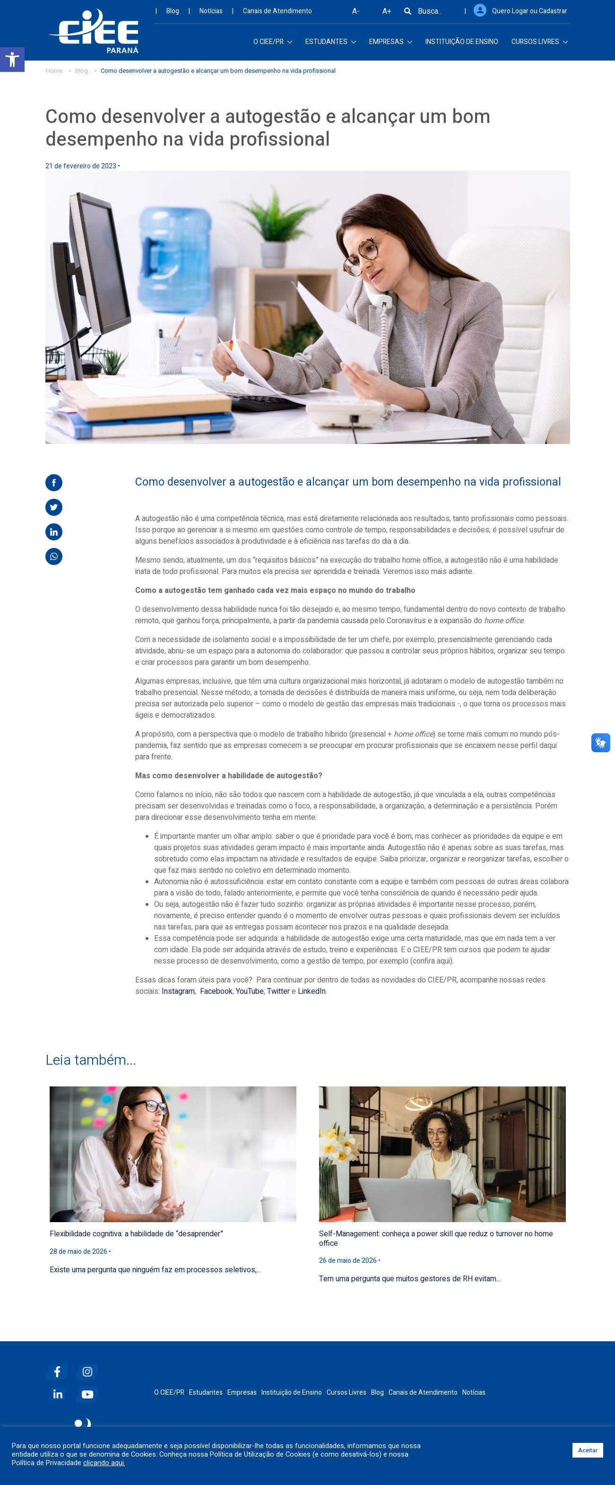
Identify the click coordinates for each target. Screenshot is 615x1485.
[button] (12, 59)
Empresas (242, 1393)
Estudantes (206, 1393)
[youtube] (90, 1391)
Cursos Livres (346, 1393)
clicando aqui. (104, 1463)
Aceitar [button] (588, 1450)
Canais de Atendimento (277, 14)
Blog (172, 14)
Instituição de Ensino (291, 1393)
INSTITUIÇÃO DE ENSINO (461, 45)
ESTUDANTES (330, 45)
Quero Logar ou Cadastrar (529, 14)
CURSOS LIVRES (539, 45)
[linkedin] (59, 1391)
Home (54, 70)
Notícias (211, 14)
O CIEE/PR (272, 45)
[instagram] (90, 1368)
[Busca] (407, 14)
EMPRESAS (390, 45)
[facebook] (59, 1368)
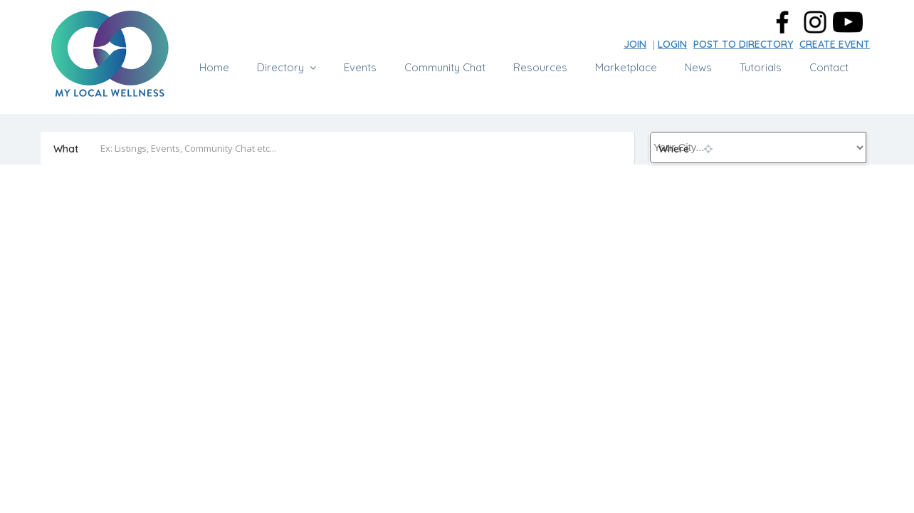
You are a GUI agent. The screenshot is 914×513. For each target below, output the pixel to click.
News (698, 67)
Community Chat (444, 67)
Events (360, 67)
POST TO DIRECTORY (743, 44)
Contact (829, 67)
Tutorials (761, 67)
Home (214, 67)
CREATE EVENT (834, 44)
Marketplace (626, 67)
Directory (280, 67)
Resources (540, 67)
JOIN (635, 44)
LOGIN (672, 44)
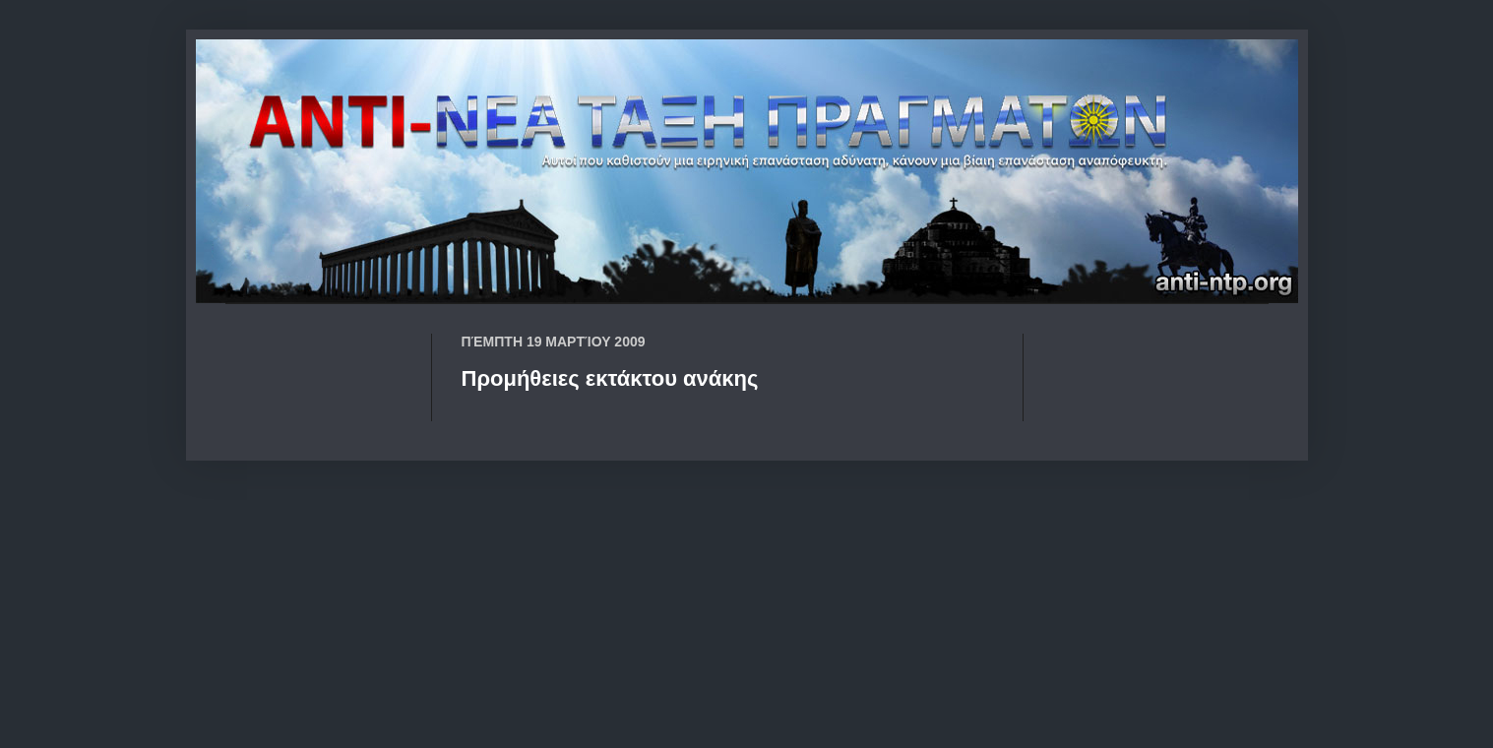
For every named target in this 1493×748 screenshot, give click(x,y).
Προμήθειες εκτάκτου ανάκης (610, 378)
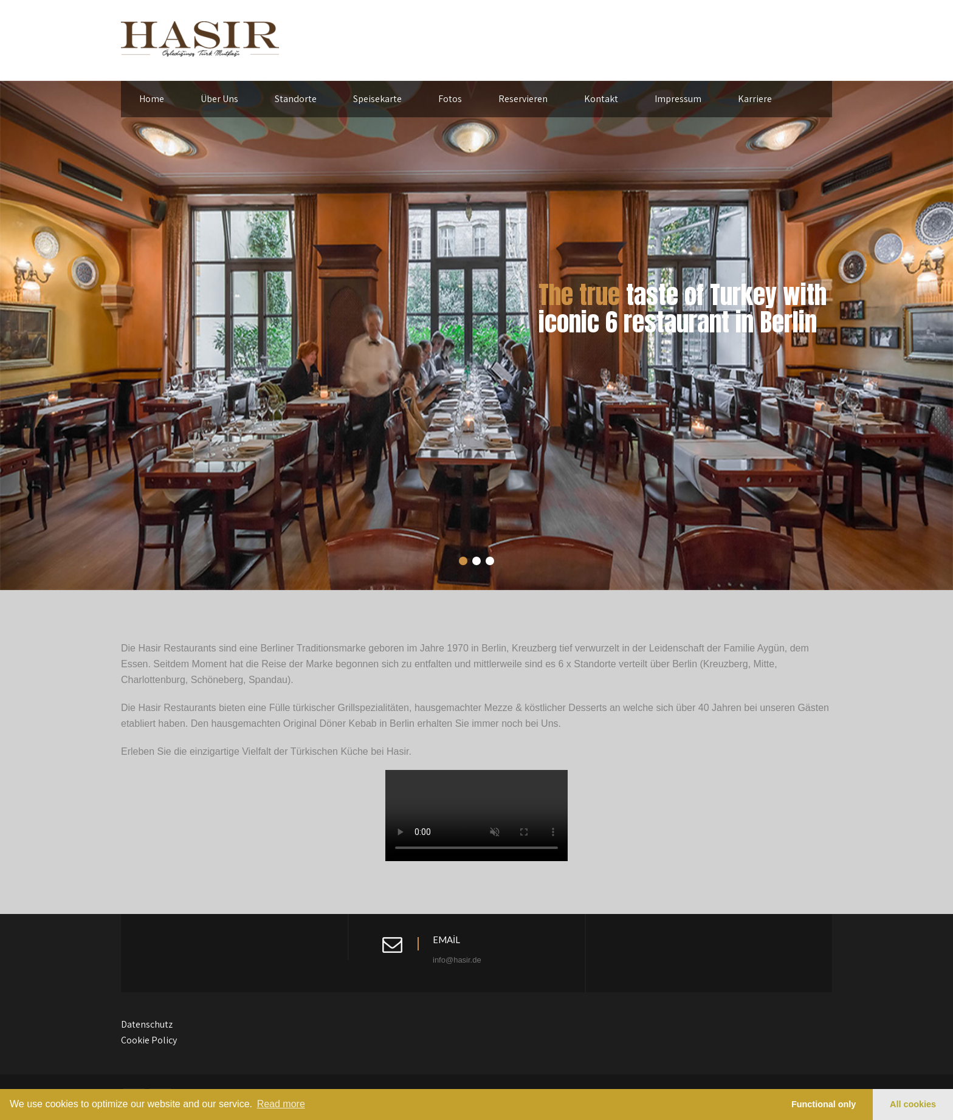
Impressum (678, 98)
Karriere (755, 98)
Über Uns (219, 98)
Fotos (450, 98)
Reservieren (523, 98)
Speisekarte (377, 98)
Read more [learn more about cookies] (281, 1104)
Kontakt (601, 98)
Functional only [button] (823, 1104)
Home (151, 98)
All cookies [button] (913, 1104)
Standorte (296, 98)
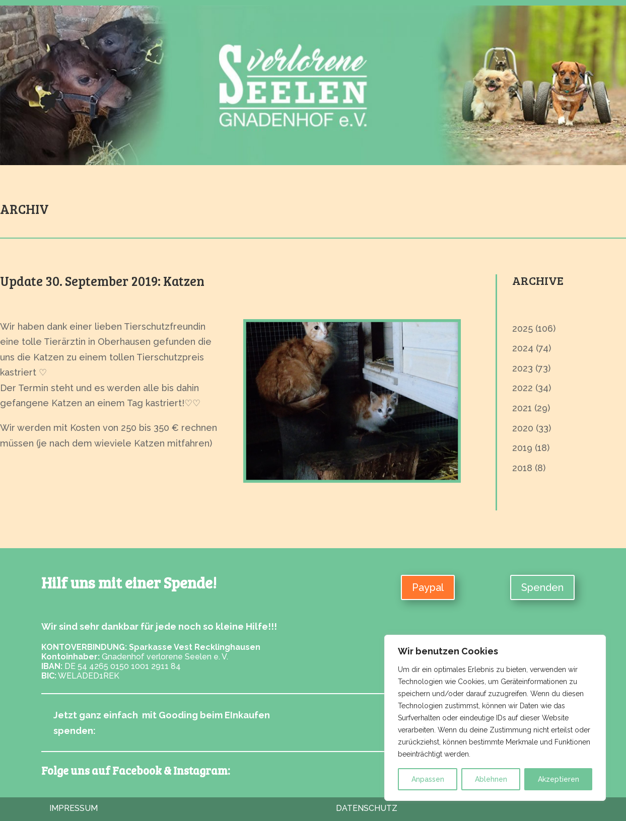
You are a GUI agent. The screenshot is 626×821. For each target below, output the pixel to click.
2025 (522, 328)
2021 (522, 408)
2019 (522, 447)
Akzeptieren (558, 779)
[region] (495, 718)
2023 (522, 368)
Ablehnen (491, 779)
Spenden (542, 587)
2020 (522, 428)
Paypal (428, 587)
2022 (522, 388)
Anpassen (427, 779)
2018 (522, 468)
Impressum (73, 808)
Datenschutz (366, 808)
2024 (522, 348)
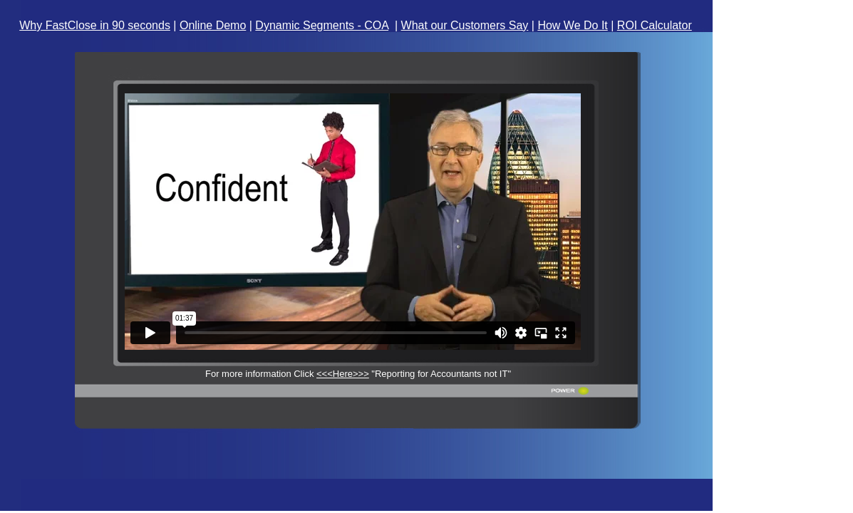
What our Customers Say (465, 25)
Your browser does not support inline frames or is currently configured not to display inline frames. (354, 221)
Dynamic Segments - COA (321, 25)
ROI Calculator (654, 25)
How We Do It (572, 25)
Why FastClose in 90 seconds (94, 25)
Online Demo (213, 25)
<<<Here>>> (342, 373)
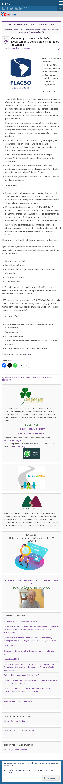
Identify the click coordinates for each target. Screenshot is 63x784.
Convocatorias (25, 48)
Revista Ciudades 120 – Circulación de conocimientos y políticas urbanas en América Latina (31, 30)
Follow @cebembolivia (14, 721)
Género (48, 377)
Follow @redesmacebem (15, 749)
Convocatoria (31, 377)
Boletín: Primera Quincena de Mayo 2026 (21, 675)
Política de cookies (18, 773)
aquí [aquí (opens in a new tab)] (28, 353)
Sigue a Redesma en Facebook (19, 731)
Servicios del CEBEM (12, 659)
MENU (6, 3)
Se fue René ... (10, 646)
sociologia (6, 380)
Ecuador (40, 377)
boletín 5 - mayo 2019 (14, 377)
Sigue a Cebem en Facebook (18, 702)
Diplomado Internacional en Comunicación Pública (33, 24)
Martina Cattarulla (11, 48)
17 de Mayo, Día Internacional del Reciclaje (22, 621)
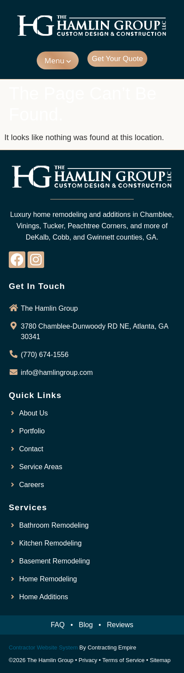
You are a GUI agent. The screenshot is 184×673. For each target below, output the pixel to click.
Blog (86, 624)
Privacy (88, 660)
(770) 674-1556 (45, 354)
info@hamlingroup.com (57, 372)
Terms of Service (123, 660)
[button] (58, 60)
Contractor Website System (43, 647)
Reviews (120, 624)
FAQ (58, 624)
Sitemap (160, 660)
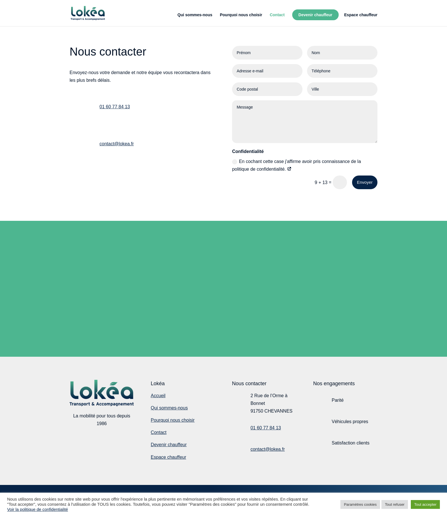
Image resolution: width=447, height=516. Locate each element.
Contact (277, 15)
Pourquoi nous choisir (241, 15)
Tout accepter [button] (425, 504)
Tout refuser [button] (395, 504)
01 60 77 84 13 (114, 106)
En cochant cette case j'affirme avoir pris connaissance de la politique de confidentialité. (296, 165)
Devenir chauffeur (315, 15)
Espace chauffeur (360, 15)
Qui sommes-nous (195, 15)
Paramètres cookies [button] (360, 504)
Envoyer (365, 182)
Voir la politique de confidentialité (37, 509)
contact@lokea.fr (116, 143)
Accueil (158, 395)
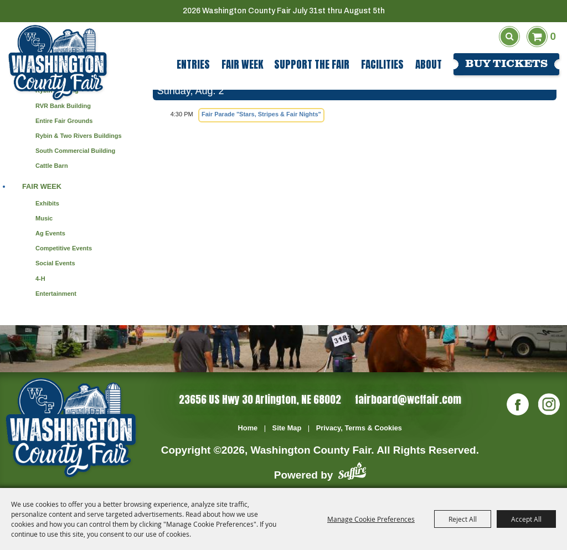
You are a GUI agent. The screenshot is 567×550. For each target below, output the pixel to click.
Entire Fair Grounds (63, 120)
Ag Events (50, 233)
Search (509, 36)
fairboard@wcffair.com (408, 399)
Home (248, 428)
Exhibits (47, 203)
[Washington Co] (71, 427)
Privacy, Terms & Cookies (359, 428)
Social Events (55, 263)
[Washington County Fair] (57, 63)
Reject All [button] (463, 519)
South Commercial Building (75, 150)
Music (44, 218)
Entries (193, 64)
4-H (40, 278)
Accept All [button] (526, 519)
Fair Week (242, 64)
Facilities (382, 64)
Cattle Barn (51, 165)
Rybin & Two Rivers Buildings (78, 135)
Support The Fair (311, 64)
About (428, 64)
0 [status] (553, 36)
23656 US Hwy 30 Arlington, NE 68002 (260, 399)
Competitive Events (63, 248)
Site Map (287, 428)
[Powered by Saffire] (352, 473)
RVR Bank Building (63, 105)
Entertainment (55, 293)
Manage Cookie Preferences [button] (371, 519)
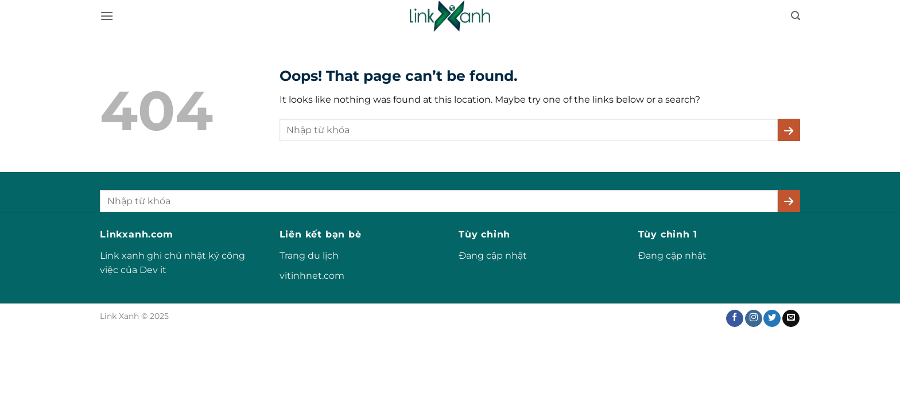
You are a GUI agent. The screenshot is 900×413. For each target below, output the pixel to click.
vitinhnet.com (312, 275)
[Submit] (789, 130)
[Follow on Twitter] (772, 318)
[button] (107, 16)
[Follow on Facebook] (734, 318)
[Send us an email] (791, 318)
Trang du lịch (309, 255)
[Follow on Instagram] (753, 318)
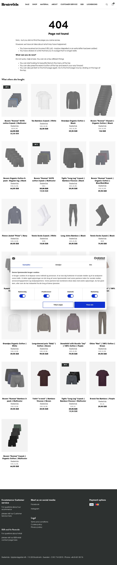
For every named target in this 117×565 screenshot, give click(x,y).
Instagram (35, 509)
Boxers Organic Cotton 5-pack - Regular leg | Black (14, 180)
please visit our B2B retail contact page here (11, 539)
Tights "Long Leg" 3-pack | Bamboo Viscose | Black (73, 180)
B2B (82, 4)
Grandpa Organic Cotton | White (15, 345)
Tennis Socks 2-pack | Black (102, 236)
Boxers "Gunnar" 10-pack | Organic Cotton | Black (102, 122)
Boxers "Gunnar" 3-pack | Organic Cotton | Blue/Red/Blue (102, 181)
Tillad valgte (58, 305)
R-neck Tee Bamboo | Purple (102, 399)
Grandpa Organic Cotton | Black (73, 122)
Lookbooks (92, 4)
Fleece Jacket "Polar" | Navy (14, 236)
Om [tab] (90, 265)
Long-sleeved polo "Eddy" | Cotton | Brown (44, 345)
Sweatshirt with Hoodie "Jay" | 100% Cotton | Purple (73, 345)
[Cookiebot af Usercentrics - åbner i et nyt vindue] (95, 258)
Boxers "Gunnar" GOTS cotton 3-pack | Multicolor (44, 180)
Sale (27, 4)
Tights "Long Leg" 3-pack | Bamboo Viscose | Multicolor (73, 400)
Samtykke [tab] (26, 265)
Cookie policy (36, 525)
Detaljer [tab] (58, 265)
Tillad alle (89, 305)
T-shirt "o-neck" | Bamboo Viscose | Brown (44, 400)
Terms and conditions (39, 522)
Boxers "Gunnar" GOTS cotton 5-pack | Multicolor (14, 122)
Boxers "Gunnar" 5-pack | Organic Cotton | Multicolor (14, 457)
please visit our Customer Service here (12, 515)
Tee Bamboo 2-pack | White (44, 121)
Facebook (35, 504)
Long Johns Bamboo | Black (73, 236)
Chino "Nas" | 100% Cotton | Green (102, 345)
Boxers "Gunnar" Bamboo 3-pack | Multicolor (14, 400)
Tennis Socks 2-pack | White (44, 236)
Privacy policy (36, 527)
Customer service (69, 4)
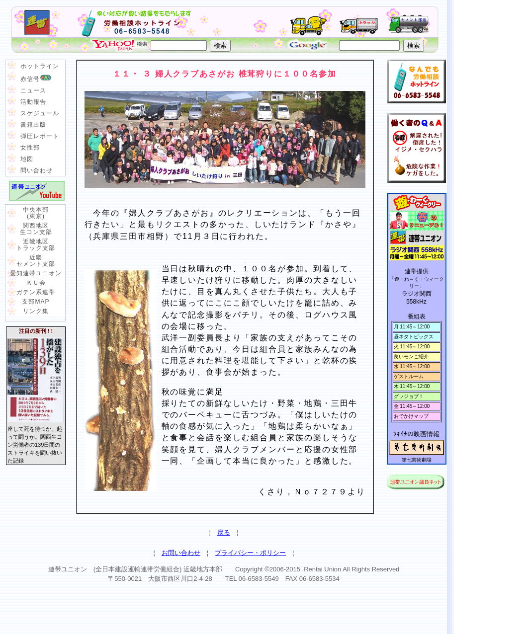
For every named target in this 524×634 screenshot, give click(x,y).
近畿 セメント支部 (35, 260)
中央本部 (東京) (36, 213)
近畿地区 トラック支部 (35, 244)
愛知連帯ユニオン (36, 273)
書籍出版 (33, 124)
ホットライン (39, 66)
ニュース (33, 90)
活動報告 (33, 101)
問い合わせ (36, 170)
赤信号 (36, 78)
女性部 (30, 147)
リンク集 (36, 311)
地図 (26, 159)
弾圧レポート (39, 136)
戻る (223, 532)
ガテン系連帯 (35, 292)
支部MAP (35, 301)
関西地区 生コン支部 (36, 229)
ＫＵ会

☆ ☆ ☆

Rewrite the part of the items that opens with the line containing "Ecuador (40, 377)" and closes with the line containing "01 60 77 84 13 (114, 106)" as a Markdown table with the columns Row and Entry, numbering each line in Row and placing its text in Entry. Leave out blank lines and the picture markers.

| Row | Entry |
|---|---|
| 1 | Ecuador (40, 377) |
| 2 | boletín 5 - mayo 2019 (14, 377) |
| 3 | Sigue a Cebem en Facebook (18, 702) |
| 4 | Diplomado Internacional en Comunicación Pública (33, 24) |
| 5 | Martina Cattarulla (11, 48) |
| 6 | 17 de Mayo, Día Internacional del Reciclaje (22, 621) |
| 7 | You are a GUI agent. The screenshot is 184×673. For each target below, output the pixel to click. |
| 8 | Blog (86, 624) |
| 9 | Privacy (88, 660) |
| 10 | (770) 674-1556 (45, 354) |
| 11 | info@hamlingroup.com (57, 372) |
| 12 | Terms of Service (123, 660) |
| 13 | [button] (58, 60) |
| 14 | Contractor Website System (43, 647) |
| 15 | Reviews (120, 624) |
| 16 | FAQ (58, 624) |
| 17 | Sitemap (160, 660) |
| 18 | Image resolution: width=447, height=516. Locate each element. |
| 19 | Contact (277, 15) |
| 20 | Pourquoi nous choisir (241, 15) |
| 21 | Tout accepter [button] (425, 504) |
| 22 | Tout refuser [button] (395, 504) |
| 23 | 01 60 77 84 13 (114, 106) |